18 Aug 2015

Starting SMA Runbooks in untrusted environments or dedicated workers

The unpleasant question

While deploying Service Management Automation out in the field over the last 2 years, I’m more and more confronted with an unpleasant question:

How can we choose the runbook worker, which is going to execute a particular runbook?

Why would you need that?

If you have a multi-forest environment without trusts and/or an environment with lots of DMZs and other sensitive network zones, you might not be allowed to connect from your regular runbook workers to any of the sensitive target systems. Orchestrator had (still has) the option to execute a particular runbook on a runbook worker of choice.

 

SMA Multi Env Worker

 

–> Well, the short answer is: You can’t do that with SMA without creating multiple SMA instances.

 But wait, there’s more.

The long answer is: You can’t do it out of the box with the current version. However I wanted to know if there might be a “dirty” way to achieve that. As I did some reverse engineering on how SMA runbook jobs are fired, the SQL traces showed interesting results. There are mainly two stored procedures being executed, when SMA web service triggers a runbook start.

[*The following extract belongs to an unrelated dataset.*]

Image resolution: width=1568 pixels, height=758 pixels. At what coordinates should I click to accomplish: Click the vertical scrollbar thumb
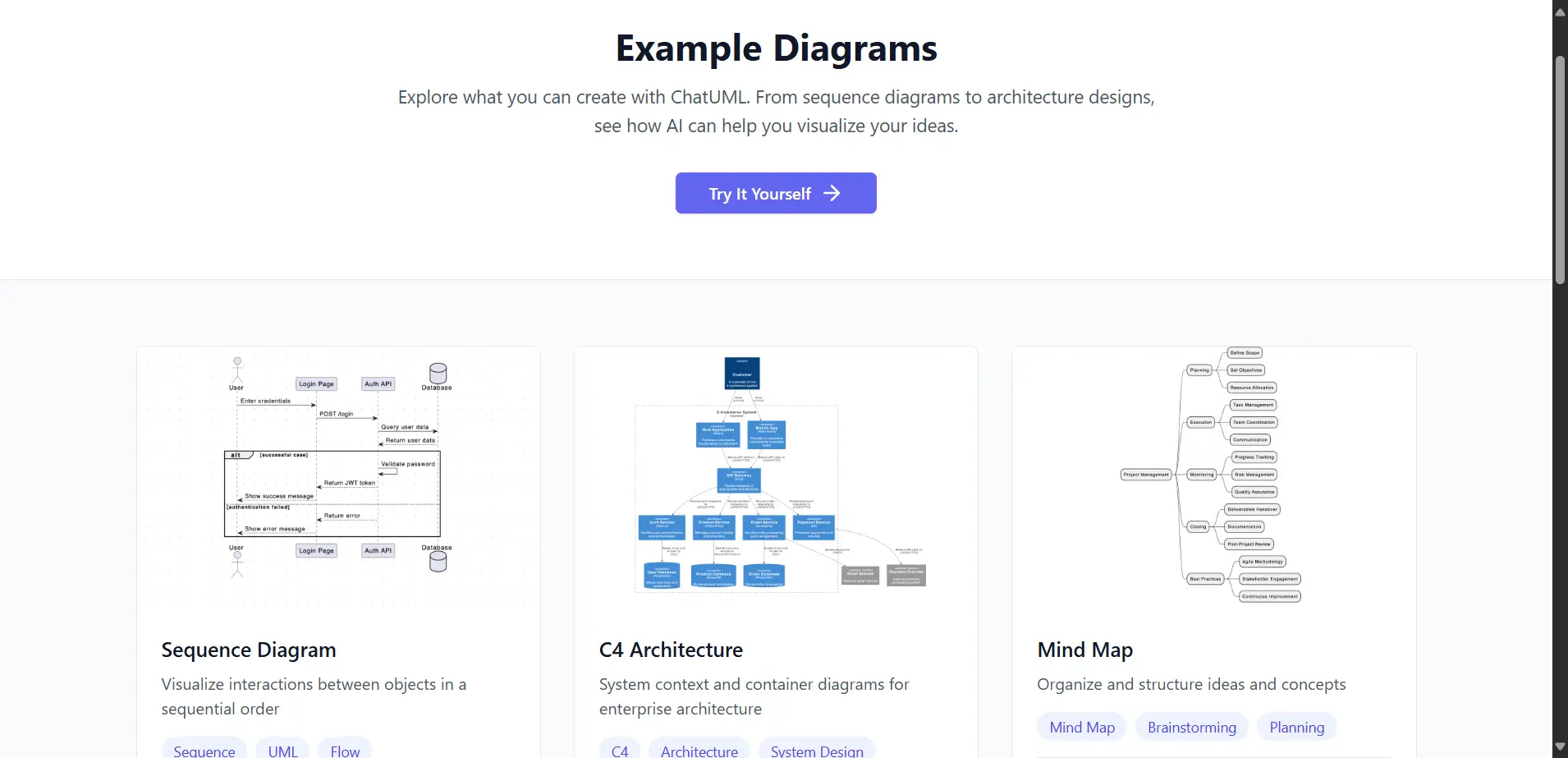(1560, 168)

  •  [sma].[core].[createjob]
    (creates a new job entry and a new job context entry)
  • [sma].[queues].[message]
    (creates a new message to inform the worker about new job)

Therefore I created a little function which takes the required parameters to execute the two procedures via T-SQL. Along with other functions created under the former name “SMAHouseKeeping” I’ve put the runbook calling function into a module called cSMATools which can be downloaded from TechNet.

To have a SMA runbook job executed on a specific worker you simply have to provide the following parameters.

Invoke-cSMARunbook -RunbookName "My-Runbook" -WorkerName "MyWorker" -WebServiceEndpoint https://MySMAWebService

To call a runbook with input parameters, you have to provide them in XML string format.

Invoke-cSMARunbook -RunbookName a_masta -WorkerName smaw002 -RunbookParameters '<Parameters><Parameter name="message" value="Hello World" isValueNull="0"/></Parameters>' -WebServiceEndpoint https://sma01

###

Any other, “supported”, way?

Yes, there is one. If you’re using Azure Automation you might want to use the concept of “hybrid Workers”, which does basically mean, you’re authoring and calling your runbooks on your public Azure Automation account, but the runbook code itself is executed on a “on premises” worker. Using this architecture you can put one or more worker in a runbook server group. When calling a runbook, you’re able to specify the target runbook group. Having multiple groups enables you to differentiate where code is executed at rest. See here for more information about Hybrid Runbook Worker scenario with Azure Automation.

 

Disclaimer

THE MODULE CODE AND ANY RELATED INFORMATION ARE PROVIDED “AS IS” WITHOUT WARRANTY OF ANY KIND, EITHER EXPRESSED OR IMPLIED,
INCLUDING BUT NOT LIMITED TO THE IMPLIED WARRANTIES OF MERCHANTABILITY AND/OR FITNESS FOR A PARTICULAR PURPOSE. BE AWARE THAT MANIPULATING THE SMA DATABASE DIRECTLY IS ABSOLUTELY UNSUPPORTED AND IS COMPLETELY ON YOUR OWN RISK.